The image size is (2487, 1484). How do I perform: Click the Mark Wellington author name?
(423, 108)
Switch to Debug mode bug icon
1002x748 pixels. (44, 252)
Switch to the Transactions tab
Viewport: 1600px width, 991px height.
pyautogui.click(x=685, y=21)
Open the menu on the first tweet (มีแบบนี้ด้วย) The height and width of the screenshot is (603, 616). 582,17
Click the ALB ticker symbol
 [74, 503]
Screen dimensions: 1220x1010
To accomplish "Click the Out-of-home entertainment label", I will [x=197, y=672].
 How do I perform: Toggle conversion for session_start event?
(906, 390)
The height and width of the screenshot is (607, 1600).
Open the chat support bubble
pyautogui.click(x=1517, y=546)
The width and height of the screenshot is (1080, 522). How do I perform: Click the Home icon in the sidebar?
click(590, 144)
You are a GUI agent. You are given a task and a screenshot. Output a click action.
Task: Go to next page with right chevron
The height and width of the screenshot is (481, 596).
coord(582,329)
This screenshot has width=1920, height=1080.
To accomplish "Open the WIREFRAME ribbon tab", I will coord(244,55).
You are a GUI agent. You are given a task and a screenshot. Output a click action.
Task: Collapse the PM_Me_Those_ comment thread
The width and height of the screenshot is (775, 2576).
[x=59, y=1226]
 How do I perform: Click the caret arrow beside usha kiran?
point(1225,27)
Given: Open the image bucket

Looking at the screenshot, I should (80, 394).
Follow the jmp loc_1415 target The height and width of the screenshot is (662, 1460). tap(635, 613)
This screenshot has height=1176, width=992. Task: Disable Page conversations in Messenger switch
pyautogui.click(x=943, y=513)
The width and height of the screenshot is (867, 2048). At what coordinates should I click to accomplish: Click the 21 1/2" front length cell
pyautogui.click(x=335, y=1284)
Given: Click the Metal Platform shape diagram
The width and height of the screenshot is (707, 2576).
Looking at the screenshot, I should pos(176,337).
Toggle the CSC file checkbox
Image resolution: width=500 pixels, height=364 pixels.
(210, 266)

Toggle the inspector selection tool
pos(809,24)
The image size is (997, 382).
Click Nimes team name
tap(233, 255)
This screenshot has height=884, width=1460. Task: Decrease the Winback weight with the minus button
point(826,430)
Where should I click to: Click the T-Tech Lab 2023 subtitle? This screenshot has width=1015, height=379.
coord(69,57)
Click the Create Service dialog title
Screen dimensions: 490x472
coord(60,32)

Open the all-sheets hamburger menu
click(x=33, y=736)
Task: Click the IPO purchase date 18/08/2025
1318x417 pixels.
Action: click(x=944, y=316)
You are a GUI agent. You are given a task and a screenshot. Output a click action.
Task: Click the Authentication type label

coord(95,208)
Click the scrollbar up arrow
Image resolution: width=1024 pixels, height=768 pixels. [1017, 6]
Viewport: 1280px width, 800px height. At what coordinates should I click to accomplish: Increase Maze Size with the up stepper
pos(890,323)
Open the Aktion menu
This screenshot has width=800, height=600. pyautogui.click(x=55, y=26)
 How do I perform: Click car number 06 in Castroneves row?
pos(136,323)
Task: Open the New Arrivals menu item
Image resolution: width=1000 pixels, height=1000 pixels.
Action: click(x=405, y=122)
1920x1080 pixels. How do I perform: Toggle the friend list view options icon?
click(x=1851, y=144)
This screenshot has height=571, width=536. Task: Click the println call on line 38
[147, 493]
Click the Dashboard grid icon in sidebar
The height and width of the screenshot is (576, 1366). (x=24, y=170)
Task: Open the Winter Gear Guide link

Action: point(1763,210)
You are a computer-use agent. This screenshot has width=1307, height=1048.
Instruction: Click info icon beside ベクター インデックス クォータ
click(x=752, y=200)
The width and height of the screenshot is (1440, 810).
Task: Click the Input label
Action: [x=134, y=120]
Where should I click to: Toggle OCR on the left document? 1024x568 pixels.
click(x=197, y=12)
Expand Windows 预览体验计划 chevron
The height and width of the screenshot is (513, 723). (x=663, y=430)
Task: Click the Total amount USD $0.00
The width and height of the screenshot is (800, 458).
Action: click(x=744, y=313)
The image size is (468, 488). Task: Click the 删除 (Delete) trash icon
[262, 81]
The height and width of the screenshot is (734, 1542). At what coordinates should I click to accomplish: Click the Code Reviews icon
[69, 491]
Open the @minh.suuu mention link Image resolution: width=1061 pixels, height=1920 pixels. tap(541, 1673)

▶ **To do**
From the records above, copy every line that includes the word "will".

▶ **Task output**
To accomplish "Click the Out-of-home entertainment label", I will [x=197, y=672].
To accomplish "Open the WIREFRAME ribbon tab", I will coord(244,55).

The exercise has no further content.